The title of the director Yoji Yamada's minor character drama, the initially slow-going Twilight Samurai, may evoke an image of duels between volatile warriors as the setting sun silhouettes their early-evening battles. But the film's name actually refers to a taciturn, devoted -- and impoverished -- widower in the Edo period, Seibei Iguchi (Hiroyuki Sanada), who dashes home at dusk to spend time with his young daughters and ailing mother.
Yet the martial associations hinted at in the title eventually materialize: a tense and compact sword battle, tinted with anxiety and regret, gives the last act a sizzling muscularity.
In his ratty and worn kimono, the quiet, sensitive Seibei smells as if he's been fighting for days; his lack of personal hygiene, or interest in night life, makes him the object of scorn and ridicule from his bookkeeping co-workers. Behind his back they mock their homebound colleague as Twilight Seibei.
PHOTO COURTESY OF SWALLOW WINGS FILMS
Yamada's devotion to somber, everyday detail will definitely test the patience of many. He starts Samurai with the arresting and bleak images of a winter funeral -- the funereal whites worn in the procession blending in with the cold, pale vistas as the body of Seibei's wife is carried to its final resting place. Seibei's younger daughter, Ito (Erina Hashiguchi), supplies a voice-over, revealing that her mother died when she was 5.
This grim, blunt opening has a stoic, baroque power, a quality that defines most of this 2004 Oscar nominee for best foreign-language film.
The word samurai in the title seems to mock audience expectations as well as Seibei's banal existence. Most of his working time is spent keeping an inventory of provisions and offending visiting bigwigs with his malodorous presence. His remote gentility thaws when he is home with his children, Kayano (Miki Ito), and Ito, who is the conscience of the film and dotes on her father. (When the camera catches her sleeping, it seems as if she rests with one eye partly open to keep watch over her hard-working father.)
And a caring, slightly puzzled expression covers Seibei's face as his senile mother (Reiko Kusamura) constantly asks him which family he is from. Sanada is expert at alternating Seibei's acute awareness of his surroundings with a bland guardedness. The film itself often assumes such a stance; despite the handsome and thoughtfully lighted cinematography by Mutsuo Naganuma, the closed wariness that Seibei exercises reflects the way the director handles the film, allowing only Seibei's adoration of his girls to provide some warmth.

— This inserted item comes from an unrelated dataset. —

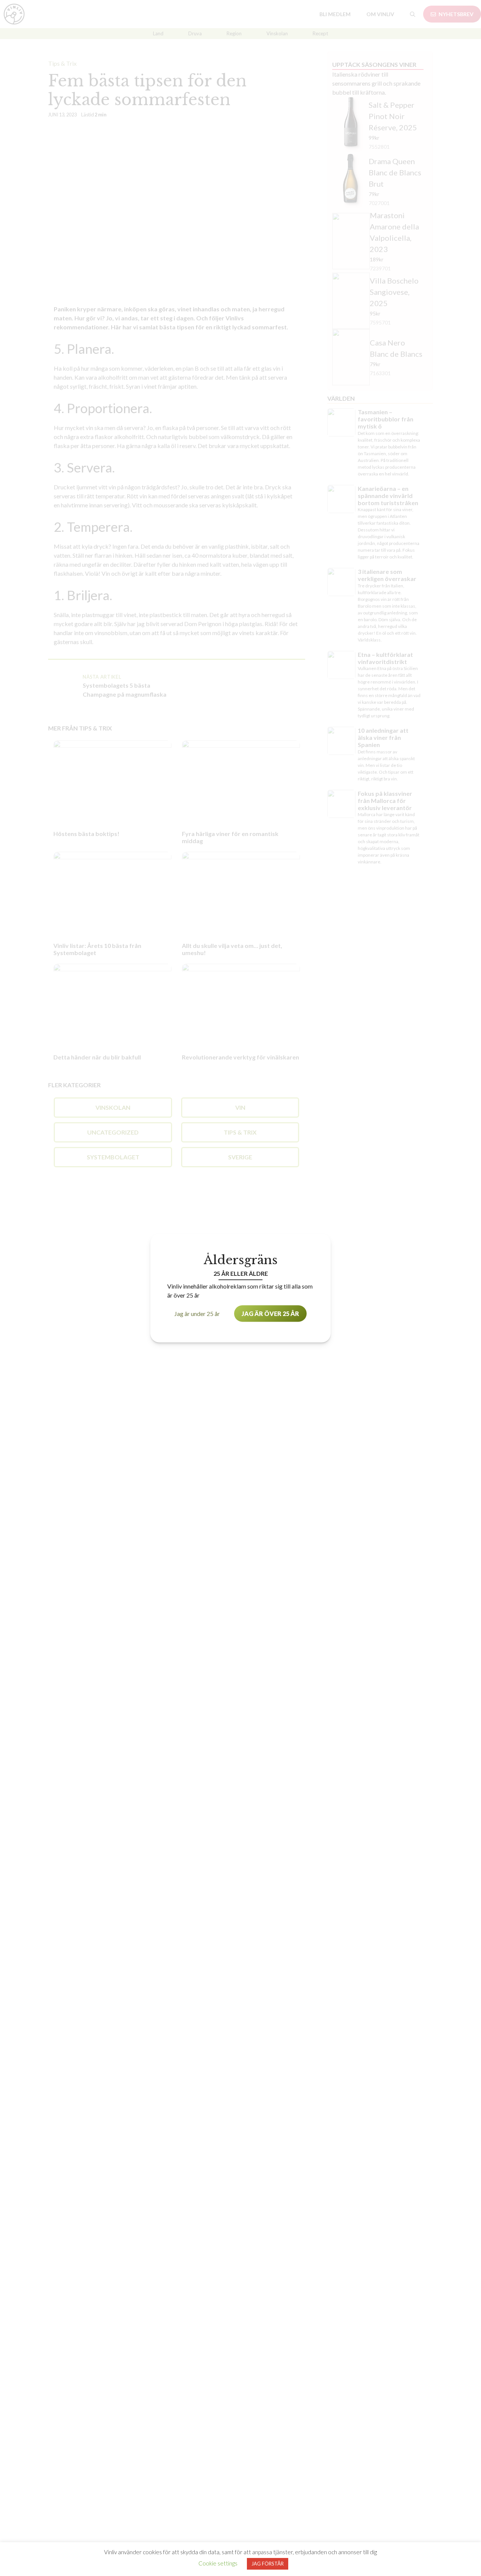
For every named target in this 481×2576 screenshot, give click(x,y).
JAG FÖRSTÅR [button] (267, 2564)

Seibei is berated by a cruel uncle (Tetsuro Tamba) who demands to know why his nephew has not found someone -- anyone -- to remarry, so that order can be restored to the Iguchi household. This cantankerous, blustery older man also ties his sister -- Seibei's mother -- to a post. Seibei has to maintain some calm in the house, while conspiratorially joking with his daughters about his highly strung uncle.

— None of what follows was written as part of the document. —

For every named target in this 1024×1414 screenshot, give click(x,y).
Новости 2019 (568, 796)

An old girlfriend, the sweet Tomoe (the delicate and precise Rie Miyazawa), re-enters Seibei's life, bringing a complicated domestic history with her; her presence in the film allows Yamada to create a meticulous tableau wracked with internal and external pressures.

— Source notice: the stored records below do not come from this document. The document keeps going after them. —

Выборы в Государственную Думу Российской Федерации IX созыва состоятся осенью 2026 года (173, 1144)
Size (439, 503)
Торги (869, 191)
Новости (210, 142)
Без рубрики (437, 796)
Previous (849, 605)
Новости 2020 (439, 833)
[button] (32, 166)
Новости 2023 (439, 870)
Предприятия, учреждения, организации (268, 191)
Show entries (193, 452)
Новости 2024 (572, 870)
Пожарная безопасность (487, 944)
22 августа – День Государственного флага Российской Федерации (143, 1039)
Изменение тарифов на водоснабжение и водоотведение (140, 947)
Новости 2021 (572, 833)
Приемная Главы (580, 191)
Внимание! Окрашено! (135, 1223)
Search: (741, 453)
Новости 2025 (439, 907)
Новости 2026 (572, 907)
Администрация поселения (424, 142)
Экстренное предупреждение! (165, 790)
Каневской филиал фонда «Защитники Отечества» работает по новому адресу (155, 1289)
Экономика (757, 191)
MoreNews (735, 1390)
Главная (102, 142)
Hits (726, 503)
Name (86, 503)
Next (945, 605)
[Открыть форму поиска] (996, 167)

At about this time Seibei demonstrates his startling reflexes and martial skills in a scene that is staged with hilarious deftness. Seibei's co-workers gulp as they call him Twilight from then on. (Sanada's physical effortlessness has been a mainstay in numerous films, including a turn in The Last Samurai.)
Yamada is confident that by taking his time and relishing the leathery arrogance that is the perquisite of a director in his 70's, his audience will follow his whims. The loving, nervous formality of the courtship between Seibei and Tomoe occupies his attention as much as the other elements: he wants to give each tick of the story as much time as possible. In some ways this makes Samurai feel like the kind of distended drama that is often rewarded with a foreign-film Oscar nomination. But Yamada counts on his command to make audiences stick around for the action that constitutes the last section.
This film also buzzes with sorrow: when the fights finally arrive they are informed by an adult sense of doom and misery. What Yamada does by lingering until he has to force Seibei into a physical challenge is to develop a melodramatic aspect for the scenario. It is not enough for his protagonist to defend himself; he has to live with all the consequences.